> _SUPPLIED RECORDS_
+---+

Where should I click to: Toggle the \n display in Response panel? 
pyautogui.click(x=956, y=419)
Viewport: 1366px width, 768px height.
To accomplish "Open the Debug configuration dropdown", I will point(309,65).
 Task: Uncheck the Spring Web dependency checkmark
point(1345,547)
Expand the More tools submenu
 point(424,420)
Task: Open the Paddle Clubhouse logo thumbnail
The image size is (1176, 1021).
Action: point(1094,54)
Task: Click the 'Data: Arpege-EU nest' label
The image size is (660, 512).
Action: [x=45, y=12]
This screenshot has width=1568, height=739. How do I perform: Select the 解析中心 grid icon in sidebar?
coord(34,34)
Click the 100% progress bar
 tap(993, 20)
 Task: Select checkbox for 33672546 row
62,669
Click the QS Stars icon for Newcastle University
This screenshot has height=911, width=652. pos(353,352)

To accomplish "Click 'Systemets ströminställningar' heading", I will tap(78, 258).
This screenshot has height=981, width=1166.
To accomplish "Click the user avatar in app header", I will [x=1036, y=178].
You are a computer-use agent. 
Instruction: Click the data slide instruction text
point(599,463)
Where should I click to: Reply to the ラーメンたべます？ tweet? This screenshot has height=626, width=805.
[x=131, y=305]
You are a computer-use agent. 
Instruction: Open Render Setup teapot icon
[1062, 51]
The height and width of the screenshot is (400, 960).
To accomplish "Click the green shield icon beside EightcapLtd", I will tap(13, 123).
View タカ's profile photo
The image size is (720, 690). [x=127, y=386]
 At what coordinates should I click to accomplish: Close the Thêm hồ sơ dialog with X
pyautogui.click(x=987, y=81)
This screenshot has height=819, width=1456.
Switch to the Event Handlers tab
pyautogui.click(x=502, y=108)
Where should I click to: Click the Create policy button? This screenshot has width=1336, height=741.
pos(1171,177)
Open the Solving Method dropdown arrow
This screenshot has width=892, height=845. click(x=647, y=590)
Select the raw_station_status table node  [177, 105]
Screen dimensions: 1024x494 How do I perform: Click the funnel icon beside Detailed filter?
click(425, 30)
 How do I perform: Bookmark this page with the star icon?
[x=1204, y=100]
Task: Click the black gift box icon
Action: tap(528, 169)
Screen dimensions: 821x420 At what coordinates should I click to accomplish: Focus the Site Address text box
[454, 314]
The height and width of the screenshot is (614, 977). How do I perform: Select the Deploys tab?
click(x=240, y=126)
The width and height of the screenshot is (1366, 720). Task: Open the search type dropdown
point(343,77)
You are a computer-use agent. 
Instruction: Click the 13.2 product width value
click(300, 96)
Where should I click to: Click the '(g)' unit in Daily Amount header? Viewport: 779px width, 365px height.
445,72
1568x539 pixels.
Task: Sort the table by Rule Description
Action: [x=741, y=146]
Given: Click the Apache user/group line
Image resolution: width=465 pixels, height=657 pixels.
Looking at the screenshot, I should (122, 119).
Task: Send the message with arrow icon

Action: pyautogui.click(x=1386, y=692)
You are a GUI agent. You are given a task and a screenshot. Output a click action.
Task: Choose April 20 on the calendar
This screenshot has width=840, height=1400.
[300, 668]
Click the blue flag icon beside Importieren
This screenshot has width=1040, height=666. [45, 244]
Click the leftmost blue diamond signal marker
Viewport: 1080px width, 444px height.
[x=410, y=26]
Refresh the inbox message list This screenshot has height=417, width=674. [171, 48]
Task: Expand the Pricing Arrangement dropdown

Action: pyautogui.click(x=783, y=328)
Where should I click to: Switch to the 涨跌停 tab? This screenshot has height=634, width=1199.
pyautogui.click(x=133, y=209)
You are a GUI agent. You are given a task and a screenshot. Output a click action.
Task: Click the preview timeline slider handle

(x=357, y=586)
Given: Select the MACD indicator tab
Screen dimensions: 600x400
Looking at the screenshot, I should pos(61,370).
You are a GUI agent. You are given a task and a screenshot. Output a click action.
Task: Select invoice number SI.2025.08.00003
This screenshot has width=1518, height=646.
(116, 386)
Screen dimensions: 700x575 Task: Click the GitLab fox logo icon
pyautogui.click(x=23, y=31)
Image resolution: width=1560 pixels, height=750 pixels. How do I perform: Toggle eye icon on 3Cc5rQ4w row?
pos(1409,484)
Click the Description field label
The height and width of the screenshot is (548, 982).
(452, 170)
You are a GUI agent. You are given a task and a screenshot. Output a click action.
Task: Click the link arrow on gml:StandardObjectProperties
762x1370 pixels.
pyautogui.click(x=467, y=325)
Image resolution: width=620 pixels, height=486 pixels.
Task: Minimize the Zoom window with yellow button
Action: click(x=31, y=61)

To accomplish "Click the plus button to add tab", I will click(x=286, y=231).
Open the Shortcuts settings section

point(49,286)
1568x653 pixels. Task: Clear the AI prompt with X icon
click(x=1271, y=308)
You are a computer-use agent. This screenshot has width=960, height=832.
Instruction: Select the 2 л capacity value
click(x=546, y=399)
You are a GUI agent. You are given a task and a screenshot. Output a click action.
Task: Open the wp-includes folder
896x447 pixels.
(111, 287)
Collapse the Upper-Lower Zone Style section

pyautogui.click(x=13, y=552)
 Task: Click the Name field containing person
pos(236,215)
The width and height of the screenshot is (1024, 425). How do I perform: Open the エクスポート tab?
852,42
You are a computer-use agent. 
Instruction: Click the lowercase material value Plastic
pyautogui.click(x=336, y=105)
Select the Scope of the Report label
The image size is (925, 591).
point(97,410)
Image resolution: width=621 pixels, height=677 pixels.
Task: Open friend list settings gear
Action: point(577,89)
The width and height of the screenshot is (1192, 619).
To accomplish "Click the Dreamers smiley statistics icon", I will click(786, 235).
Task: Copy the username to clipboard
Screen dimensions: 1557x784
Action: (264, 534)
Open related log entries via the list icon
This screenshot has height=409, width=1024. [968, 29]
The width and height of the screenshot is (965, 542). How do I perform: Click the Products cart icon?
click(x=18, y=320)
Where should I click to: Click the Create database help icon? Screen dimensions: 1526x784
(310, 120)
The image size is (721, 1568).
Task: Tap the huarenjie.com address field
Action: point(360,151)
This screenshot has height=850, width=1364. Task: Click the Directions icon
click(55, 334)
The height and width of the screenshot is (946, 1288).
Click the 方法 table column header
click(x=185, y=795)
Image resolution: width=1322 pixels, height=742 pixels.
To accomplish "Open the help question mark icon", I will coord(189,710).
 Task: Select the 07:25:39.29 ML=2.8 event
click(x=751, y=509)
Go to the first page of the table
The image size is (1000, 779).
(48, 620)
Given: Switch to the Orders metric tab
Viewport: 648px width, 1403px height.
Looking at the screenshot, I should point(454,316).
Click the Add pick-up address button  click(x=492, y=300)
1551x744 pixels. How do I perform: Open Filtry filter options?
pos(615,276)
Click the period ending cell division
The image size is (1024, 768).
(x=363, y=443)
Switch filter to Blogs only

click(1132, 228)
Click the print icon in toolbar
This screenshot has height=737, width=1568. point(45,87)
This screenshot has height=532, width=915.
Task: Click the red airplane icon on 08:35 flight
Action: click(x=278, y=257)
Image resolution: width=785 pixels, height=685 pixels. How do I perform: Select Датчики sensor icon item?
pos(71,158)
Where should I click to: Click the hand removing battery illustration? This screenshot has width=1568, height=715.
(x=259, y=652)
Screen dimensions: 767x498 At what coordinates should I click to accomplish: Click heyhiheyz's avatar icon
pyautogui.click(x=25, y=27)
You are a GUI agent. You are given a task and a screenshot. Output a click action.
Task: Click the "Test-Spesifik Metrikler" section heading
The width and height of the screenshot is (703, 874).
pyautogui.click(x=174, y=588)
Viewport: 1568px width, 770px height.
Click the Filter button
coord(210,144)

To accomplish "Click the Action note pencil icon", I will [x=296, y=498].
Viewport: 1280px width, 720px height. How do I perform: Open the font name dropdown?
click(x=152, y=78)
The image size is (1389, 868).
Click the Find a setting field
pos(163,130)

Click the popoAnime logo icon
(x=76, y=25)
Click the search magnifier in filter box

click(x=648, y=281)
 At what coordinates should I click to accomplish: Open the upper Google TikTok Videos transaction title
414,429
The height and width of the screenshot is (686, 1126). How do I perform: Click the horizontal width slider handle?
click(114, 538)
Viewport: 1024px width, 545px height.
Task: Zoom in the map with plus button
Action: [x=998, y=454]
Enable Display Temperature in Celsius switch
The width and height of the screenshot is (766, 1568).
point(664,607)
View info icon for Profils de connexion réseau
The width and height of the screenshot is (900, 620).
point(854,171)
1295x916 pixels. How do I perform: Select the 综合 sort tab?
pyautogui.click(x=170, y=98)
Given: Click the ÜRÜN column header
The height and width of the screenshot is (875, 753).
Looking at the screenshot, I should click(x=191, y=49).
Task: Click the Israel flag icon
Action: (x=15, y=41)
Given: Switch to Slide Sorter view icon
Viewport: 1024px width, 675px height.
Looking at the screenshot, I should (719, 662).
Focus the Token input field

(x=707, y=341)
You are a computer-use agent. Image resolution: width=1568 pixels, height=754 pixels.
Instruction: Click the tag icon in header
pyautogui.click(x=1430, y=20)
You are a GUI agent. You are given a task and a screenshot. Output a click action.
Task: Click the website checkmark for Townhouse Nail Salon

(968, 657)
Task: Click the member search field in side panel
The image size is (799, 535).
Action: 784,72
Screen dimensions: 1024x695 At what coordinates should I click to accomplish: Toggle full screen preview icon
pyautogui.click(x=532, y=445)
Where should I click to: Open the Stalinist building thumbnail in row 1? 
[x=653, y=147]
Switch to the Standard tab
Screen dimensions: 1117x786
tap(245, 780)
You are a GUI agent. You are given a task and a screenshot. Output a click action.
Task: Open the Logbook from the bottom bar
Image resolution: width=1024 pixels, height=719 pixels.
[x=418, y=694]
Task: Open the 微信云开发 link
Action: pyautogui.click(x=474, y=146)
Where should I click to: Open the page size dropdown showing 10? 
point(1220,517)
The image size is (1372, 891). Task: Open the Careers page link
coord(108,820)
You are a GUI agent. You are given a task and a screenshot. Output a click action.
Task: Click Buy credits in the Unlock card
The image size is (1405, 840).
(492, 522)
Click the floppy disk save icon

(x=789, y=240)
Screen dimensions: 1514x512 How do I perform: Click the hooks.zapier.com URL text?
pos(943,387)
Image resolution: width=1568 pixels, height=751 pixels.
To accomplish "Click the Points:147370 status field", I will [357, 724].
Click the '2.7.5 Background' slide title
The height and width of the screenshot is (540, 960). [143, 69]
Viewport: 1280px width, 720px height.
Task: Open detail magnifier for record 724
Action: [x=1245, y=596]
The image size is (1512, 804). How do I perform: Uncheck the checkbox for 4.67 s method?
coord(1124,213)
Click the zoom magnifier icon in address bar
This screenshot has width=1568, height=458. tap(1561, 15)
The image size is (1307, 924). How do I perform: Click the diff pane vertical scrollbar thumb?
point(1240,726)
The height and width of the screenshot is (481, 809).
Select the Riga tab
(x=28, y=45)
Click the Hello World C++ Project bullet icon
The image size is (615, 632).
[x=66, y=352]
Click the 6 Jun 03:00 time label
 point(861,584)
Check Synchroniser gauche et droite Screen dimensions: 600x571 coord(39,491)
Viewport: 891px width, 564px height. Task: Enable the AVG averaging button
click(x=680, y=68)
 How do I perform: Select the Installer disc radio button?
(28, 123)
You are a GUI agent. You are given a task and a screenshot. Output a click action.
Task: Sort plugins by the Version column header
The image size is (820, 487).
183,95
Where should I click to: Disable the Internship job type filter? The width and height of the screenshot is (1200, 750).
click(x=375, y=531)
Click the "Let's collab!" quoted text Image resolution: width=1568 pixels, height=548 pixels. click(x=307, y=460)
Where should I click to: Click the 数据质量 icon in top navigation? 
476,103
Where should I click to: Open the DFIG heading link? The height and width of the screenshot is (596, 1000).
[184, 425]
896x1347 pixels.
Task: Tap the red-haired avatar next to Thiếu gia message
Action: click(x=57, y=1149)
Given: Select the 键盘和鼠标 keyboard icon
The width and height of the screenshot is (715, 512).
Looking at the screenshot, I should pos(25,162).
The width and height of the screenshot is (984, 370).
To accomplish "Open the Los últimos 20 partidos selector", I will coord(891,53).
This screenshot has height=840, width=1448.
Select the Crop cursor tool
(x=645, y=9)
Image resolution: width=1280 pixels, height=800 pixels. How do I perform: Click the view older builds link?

+---+

> _WRITTEN TASK_
Reproduce the entries character for character, starting with the first line and ending after the line that contains "[x=131, y=305]", including that line.

> _RESULT BELOW_
Where should I click to: Toggle the \n display in Response panel? 
pyautogui.click(x=956, y=419)
Viewport: 1366px width, 768px height.
To accomplish "Open the Debug configuration dropdown", I will point(309,65).
 Task: Uncheck the Spring Web dependency checkmark
point(1345,547)
Expand the More tools submenu
 point(424,420)
Task: Open the Paddle Clubhouse logo thumbnail
The image size is (1176, 1021).
Action: point(1094,54)
Task: Click the 'Data: Arpege-EU nest' label
The image size is (660, 512).
Action: [x=45, y=12]
This screenshot has width=1568, height=739. How do I perform: Select the 解析中心 grid icon in sidebar?
coord(34,34)
Click the 100% progress bar
 tap(993, 20)
 Task: Select checkbox for 33672546 row
62,669
Click the QS Stars icon for Newcastle University
This screenshot has height=911, width=652. pos(353,352)

To accomplish "Click 'Systemets ströminställningar' heading", I will tap(78, 258).
This screenshot has height=981, width=1166.
To accomplish "Click the user avatar in app header", I will [x=1036, y=178].
You are a computer-use agent. 
Instruction: Click the data slide instruction text
point(599,463)
Where should I click to: Reply to the ラーメンたべます？ tweet? This screenshot has height=626, width=805.
[x=131, y=305]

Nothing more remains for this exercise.